→ **Input**
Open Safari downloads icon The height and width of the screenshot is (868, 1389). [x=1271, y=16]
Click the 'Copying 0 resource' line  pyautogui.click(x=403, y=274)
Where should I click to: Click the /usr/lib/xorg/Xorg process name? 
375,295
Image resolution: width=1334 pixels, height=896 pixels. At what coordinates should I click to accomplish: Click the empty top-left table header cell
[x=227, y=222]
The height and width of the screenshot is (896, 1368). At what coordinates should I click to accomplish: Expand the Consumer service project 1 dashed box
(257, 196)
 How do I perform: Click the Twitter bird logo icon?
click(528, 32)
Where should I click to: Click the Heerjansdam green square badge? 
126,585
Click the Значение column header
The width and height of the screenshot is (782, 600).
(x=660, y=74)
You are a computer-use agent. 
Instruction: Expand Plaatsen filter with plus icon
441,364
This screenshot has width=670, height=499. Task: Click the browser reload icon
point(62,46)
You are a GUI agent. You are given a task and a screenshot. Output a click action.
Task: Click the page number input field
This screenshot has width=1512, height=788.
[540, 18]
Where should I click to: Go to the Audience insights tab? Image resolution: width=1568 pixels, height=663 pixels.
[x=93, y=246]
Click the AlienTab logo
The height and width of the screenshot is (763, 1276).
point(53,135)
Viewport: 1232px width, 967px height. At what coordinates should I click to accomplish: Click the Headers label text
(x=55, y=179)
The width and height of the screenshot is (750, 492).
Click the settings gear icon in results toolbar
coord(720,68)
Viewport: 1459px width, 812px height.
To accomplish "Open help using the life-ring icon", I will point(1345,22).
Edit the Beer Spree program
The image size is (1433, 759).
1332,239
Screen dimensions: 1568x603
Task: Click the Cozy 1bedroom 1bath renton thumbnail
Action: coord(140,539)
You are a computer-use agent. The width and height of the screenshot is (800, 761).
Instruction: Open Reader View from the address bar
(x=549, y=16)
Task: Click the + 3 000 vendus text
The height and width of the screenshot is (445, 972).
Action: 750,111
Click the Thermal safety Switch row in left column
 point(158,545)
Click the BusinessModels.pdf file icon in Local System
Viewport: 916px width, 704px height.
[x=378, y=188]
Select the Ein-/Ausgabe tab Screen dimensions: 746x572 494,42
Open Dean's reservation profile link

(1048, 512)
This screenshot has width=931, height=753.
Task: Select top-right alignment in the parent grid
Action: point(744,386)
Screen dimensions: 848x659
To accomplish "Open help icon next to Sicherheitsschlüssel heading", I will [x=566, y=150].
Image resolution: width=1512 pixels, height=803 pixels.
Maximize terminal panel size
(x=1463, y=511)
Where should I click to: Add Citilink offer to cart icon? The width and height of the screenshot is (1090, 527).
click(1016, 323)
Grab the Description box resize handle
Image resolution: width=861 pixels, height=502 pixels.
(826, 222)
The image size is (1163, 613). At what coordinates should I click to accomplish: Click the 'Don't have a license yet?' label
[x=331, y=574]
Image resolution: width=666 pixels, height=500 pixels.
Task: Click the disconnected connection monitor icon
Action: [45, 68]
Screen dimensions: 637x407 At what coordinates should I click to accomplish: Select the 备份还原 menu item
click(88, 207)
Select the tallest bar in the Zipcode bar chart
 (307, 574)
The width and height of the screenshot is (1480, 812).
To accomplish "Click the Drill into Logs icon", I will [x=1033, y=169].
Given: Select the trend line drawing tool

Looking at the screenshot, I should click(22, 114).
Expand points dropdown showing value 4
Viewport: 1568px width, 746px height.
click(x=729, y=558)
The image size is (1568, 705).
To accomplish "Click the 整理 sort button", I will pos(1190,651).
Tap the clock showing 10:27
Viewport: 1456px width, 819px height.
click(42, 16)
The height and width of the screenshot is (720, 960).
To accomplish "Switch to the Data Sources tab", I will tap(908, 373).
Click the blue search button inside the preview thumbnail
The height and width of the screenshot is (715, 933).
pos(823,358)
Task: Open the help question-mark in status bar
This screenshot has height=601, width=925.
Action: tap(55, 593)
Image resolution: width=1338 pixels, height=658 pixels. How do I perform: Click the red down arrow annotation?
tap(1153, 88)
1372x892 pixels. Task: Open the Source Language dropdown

→ **Exercise requirements**
Rewrite the records from the start up to and including the line with "point(62,46)", changing each "screenshot" to "capture" and leaving everything else the same.

→ **Response**
Open Safari downloads icon The height and width of the capture is (868, 1389). [x=1271, y=16]
Click the 'Copying 0 resource' line  pyautogui.click(x=403, y=274)
Where should I click to: Click the /usr/lib/xorg/Xorg process name? 
375,295
Image resolution: width=1334 pixels, height=896 pixels. At what coordinates should I click to accomplish: Click the empty top-left table header cell
[x=227, y=222]
The height and width of the capture is (896, 1368). At what coordinates should I click to accomplish: Expand the Consumer service project 1 dashed box
(257, 196)
 How do I perform: Click the Twitter bird logo icon?
click(528, 32)
Where should I click to: Click the Heerjansdam green square badge? 
126,585
Click the Значение column header
The width and height of the capture is (782, 600).
(x=660, y=74)
You are a computer-use agent. 
Instruction: Expand Plaatsen filter with plus icon
441,364
This capture has width=670, height=499. Task: Click the browser reload icon
point(62,46)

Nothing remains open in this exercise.